[Required work]
Set down exactly, with nothing added, the lines from the one containing "You are a computer-use agent. This" through the end of the entries.

[Opening Records supplied section]

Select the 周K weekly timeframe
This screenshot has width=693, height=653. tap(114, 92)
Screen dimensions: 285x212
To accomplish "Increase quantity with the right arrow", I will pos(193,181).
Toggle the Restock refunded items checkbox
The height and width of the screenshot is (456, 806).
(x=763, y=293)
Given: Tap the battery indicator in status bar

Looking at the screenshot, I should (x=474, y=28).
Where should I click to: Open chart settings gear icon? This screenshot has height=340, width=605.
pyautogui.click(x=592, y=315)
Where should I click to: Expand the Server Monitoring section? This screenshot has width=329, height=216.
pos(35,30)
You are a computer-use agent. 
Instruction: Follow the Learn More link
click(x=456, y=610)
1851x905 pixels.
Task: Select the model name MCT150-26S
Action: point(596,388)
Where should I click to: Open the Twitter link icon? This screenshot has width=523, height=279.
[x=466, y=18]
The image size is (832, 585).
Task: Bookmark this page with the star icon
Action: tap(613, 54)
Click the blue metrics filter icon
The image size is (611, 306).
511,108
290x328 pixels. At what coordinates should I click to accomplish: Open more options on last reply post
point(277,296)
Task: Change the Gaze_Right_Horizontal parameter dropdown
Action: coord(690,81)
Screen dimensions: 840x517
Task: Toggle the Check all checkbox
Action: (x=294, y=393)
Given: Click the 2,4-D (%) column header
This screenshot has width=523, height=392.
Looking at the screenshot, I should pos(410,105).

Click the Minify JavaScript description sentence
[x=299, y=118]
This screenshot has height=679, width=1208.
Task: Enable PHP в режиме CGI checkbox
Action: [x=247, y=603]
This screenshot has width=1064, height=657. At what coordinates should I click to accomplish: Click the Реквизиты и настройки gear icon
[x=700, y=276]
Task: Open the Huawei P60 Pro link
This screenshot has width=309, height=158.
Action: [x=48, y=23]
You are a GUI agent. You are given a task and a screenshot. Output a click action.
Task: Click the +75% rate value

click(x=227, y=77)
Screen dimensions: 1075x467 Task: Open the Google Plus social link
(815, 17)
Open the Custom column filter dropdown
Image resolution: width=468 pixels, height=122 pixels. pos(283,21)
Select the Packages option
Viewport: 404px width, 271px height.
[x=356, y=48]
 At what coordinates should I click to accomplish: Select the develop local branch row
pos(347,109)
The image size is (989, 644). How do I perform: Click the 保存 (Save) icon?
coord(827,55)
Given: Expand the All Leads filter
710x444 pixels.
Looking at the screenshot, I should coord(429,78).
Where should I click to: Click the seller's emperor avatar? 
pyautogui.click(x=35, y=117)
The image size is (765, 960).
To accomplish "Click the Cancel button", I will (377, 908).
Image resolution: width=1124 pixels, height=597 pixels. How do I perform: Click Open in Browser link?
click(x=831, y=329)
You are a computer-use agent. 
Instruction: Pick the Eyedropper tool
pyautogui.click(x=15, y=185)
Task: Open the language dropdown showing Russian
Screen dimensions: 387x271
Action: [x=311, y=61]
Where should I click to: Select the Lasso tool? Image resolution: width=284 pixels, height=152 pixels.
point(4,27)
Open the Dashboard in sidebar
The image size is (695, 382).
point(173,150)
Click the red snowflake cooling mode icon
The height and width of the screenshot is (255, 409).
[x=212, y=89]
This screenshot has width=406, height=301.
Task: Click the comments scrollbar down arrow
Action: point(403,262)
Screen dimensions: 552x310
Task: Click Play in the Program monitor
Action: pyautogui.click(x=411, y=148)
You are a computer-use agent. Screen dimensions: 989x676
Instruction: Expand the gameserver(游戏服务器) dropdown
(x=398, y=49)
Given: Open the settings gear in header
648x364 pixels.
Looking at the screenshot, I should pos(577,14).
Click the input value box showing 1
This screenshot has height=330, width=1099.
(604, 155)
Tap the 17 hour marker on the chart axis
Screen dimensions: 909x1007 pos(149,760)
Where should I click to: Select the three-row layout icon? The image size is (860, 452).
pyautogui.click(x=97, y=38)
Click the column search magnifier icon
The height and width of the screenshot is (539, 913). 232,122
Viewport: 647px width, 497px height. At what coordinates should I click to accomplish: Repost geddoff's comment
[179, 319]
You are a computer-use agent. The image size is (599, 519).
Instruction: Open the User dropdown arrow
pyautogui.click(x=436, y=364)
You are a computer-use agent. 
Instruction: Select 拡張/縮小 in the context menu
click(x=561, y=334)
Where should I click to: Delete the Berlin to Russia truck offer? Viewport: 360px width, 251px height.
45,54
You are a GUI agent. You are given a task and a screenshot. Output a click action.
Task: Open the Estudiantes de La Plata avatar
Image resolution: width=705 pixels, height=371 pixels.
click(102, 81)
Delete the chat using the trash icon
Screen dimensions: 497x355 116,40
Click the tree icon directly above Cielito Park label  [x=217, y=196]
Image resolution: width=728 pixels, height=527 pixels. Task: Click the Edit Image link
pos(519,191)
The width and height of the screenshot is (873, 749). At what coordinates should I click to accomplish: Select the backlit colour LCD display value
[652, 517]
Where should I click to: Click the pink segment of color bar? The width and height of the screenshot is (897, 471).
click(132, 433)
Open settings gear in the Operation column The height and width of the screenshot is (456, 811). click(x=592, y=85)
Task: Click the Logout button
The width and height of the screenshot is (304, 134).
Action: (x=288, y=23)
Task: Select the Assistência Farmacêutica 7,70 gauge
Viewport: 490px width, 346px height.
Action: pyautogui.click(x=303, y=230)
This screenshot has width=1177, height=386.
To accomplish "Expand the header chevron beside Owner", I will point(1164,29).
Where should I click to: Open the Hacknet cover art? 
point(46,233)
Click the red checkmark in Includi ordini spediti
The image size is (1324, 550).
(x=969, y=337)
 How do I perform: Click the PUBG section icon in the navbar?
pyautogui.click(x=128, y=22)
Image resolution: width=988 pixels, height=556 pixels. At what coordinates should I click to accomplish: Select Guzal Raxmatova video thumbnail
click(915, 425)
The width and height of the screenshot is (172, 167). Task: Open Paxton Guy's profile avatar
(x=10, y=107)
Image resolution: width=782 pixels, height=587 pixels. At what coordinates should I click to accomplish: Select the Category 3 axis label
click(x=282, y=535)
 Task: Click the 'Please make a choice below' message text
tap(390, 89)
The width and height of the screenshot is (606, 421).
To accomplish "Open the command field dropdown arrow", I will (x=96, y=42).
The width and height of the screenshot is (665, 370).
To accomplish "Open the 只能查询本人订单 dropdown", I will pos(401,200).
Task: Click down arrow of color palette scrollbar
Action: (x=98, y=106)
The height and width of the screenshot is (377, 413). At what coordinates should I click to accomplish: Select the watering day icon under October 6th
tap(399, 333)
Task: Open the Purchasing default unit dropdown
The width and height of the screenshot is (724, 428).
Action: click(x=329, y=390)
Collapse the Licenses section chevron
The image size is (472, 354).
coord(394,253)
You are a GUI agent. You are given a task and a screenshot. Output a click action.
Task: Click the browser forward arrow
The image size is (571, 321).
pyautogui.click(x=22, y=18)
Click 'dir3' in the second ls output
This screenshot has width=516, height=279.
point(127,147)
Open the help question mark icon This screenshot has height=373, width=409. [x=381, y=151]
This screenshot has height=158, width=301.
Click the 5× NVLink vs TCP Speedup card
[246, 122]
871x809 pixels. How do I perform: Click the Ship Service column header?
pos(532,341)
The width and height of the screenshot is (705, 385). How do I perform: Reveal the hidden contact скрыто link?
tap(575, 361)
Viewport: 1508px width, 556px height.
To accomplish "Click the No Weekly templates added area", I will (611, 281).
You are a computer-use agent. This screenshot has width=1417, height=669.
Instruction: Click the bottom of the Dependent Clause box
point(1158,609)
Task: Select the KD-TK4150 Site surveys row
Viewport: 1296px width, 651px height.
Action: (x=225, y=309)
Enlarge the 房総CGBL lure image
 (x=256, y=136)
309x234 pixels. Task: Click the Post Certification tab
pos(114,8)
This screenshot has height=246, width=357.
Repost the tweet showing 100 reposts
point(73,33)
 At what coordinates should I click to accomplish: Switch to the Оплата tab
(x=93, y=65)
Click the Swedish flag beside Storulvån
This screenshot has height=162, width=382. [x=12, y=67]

[Closing Records supplied section]

[Exercise answer]
You are a computer-use agent. This screenshot has width=1417, height=669.
Instruction: Click the bottom of the Dependent Clause box
point(1158,609)
Task: Select the KD-TK4150 Site surveys row
Viewport: 1296px width, 651px height.
Action: (x=225, y=309)
Enlarge the 房総CGBL lure image
 (x=256, y=136)
309x234 pixels. Task: Click the Post Certification tab
pos(114,8)
This screenshot has height=246, width=357.
Repost the tweet showing 100 reposts
point(73,33)
 At what coordinates should I click to accomplish: Switch to the Оплата tab
(x=93, y=65)
Click the Swedish flag beside Storulvån
This screenshot has height=162, width=382. [x=12, y=67]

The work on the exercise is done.